To find the states, use a solubility table to determine which products are soluble: Anything with nitrate is soluble (thus making $C a {\left(N {O}_{3}\right)}_{2}$ aqueous), but Cl is insoluble with Ag (thus making $A g C l$ a solid).

How to find the Complete Ionic Equation:

To find the CIE, you have to separate each aqueous compound into its constituent ions. If a compound is solid or liquid, leave it as it is.

As you can see in the answer, charges are expressed in this, and subscripts are written as coefficients to the left of the equation.

How to find the Net Ionic Equation:

This is simplest process out of the three. All you have to do is cross out common ions that are on both sides to the arrow.

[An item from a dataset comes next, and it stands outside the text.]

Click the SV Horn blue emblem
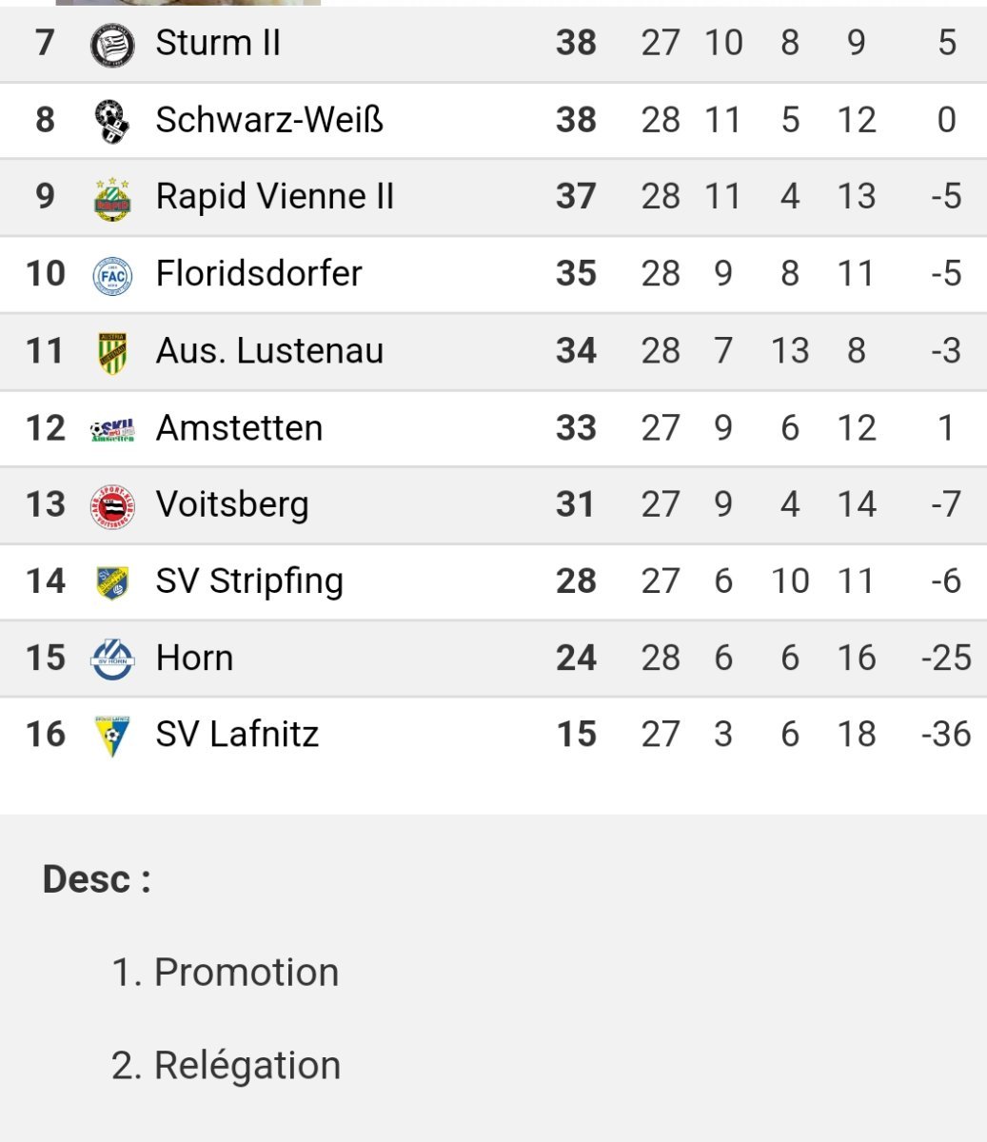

$\cancel{C {a}^{2 +} \left(a q\right)} + 2 C {l}^{-} \left(a q\right) + 2 A {g}^{+} \left(a q\right) + \cancel{2 N {O}_{3}^{-} \left(a q\right)} \rightarrow 2 A g C l \left(s\right) + \cancel{C {a}^{2 +} \left(a q\right)} + \cancel{2 N {O}_{3}^{-} \left(a q\right)}$

As you can see, we are left with $2 C {l}^{-} \left(a q\right) + 2 A {g}^{+} \left(a q\right) \rightarrow 2 A g C l \left(s\right)$

Side Note:

Questions like these usually ask for the Spectator Ions, which is simply the crossed out ions we saw when we were finding the Net Ionic Equation, which is $C {a}^{2 +} \left(a q\right) \mathmr{and} 2 N {O}_{3}^{-} \left(a q\right)$ in this case.